# Exercise tasks
1. Can you rewrite the paragraph beginning "File #2: SPSS (.sav) format" from the Dataverse forum thread as a short bulleted list that keeps its main facts?
2. Could you continue the Dataverse forum thread, picking up right after its last sentence?

Replacing tabular data files

61 views
Skip to first unread message

Jennifer Doty

unread,
Oct 5, 2017, 3:51:07 PM10/5/17
to Dataverse Users Community
I'm running into some errors when trying to use the "replace files" feature to update existing data files in a published dataset. This is in the Emory Dataverse within the UNC Dataverse, v.4.7.1.

File #1: CSV format when originally uploaded in 2016 and is listed as "plain text" format in the file list. When I tried to replace it today with an updated version of the CSV file, it told me they weren't the same format, but let me click the "Continue" button before throwing an error: "Dataset Save Failed add.add_file_error (see logs). Not sure if this is related to newer versions of Dataverse now treating CSV files as tabular data on ingest, so I moved on to another file to see if the experience would be different.

File #2: SPSS (.sav) format when originally uploaded in 2016, listed as "tabular data" and able to be explored within Dataverse. When I tried to replace it with an updated version of the SAV file, it also told me they weren't the same format. Again I clicked "Continue" and this time Dataverse acted like it was ingesting the file before it stalled and threw an error that the file upload was aborted.

Also interesting to note is that while I was attempting to replace file #2, file #1 totally disappeared from the file list. This freaked me out a bit, so after the second error popped up, I backed out of this dataset update attempt and chose to just delete the draft dataset so as to preserve the integrity of the originally published dataset.

Am I missing something important about using the "replace files" feature? Would it be better to just stick to adding updated files as new files and using the metadata to indicate which files are the new versions? Any feedback is much appreciated.

Thanks!
Jen Doty

julian...@g.harvard.edu

unread,
Oct 5, 2017, 5:58:47 PM10/5/17
to Dataverse Users Community
Hi Jen!

Thanks for all of the great detail! Just writing to say I'm trying to reproduce what you've described with all of the variables you've described, on demo.dataverse, which is also running 4.7.1. But from reading the issues, it does sound like a bug, and not what's intended. I'd have to defer to our developers to say if it's related to changes to how csv files are ingested.

Lines from a pointing dataset
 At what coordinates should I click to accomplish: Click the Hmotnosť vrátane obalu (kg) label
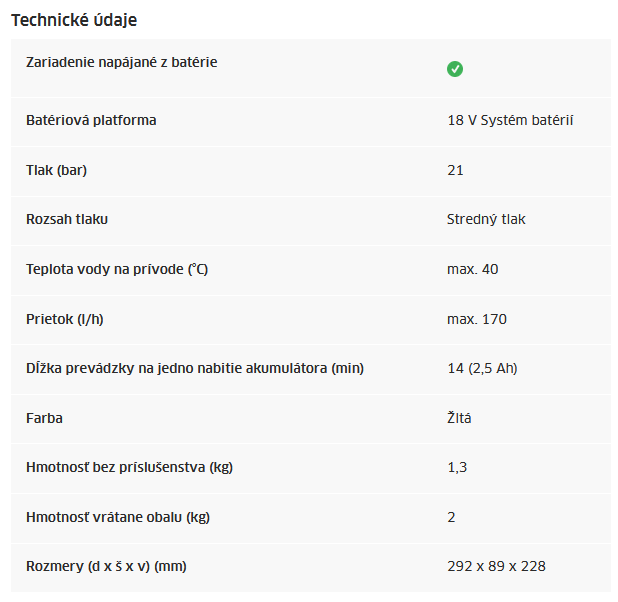pyautogui.click(x=118, y=517)
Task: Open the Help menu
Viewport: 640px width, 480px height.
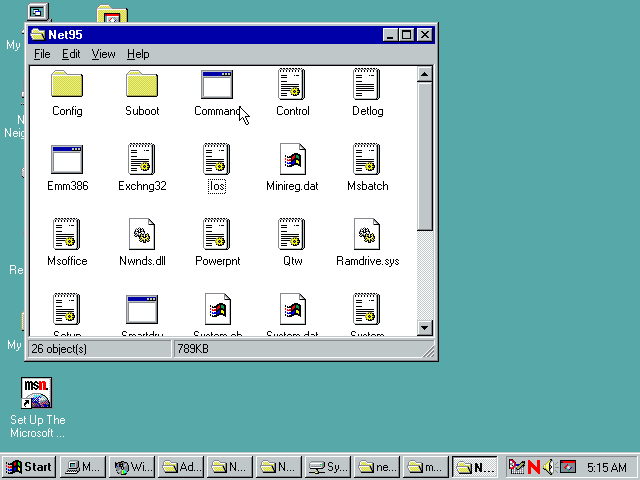Action: [138, 54]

# Solved problems
1.
- The file was first uploaded in 2016 in SPSS (.sav) format. It was listed as "tabular data" and could be explored within Dataverse.
- An attempt to replace it with an updated SAV file brought a warning that the two were not the same format.
- After "Continue" was clicked, Dataverse seemed to ingest the file, then stalled and gave an error that the file upload was aborted.

2.
When you write "Would it be better to just stick to adding updated files as new files and using the metadata to indicate which files are the new versions?", is this what you've had to do for other datasets? If so, could you link to any datasets where this has been done?

Best,
Julian

julian...@g.harvard.edu

unread,
Oct 5, 2017, 6:45:20 PM10/5/17
to Dataverse Users Community
Just realized that saying "I'm trying to reproduce what you've described with all of the variables you've described" might be confusing since we're talking about tabular data, and I'm not the punny type... I meant I'm trying to reproduce what you've described with the same conditions, but I'm not able to on demo.dataverse:

On demo.dataverse I was able to replace a csv file, which was published, uningested, in 2015 as plain text, with another csv file. I clicked continue on the warning message that the file types are different (one plain text, one tabular) but didn't get an error. The new csv was ingested, I was able to publish the new dataset version, and the previous version had the previous plain text file.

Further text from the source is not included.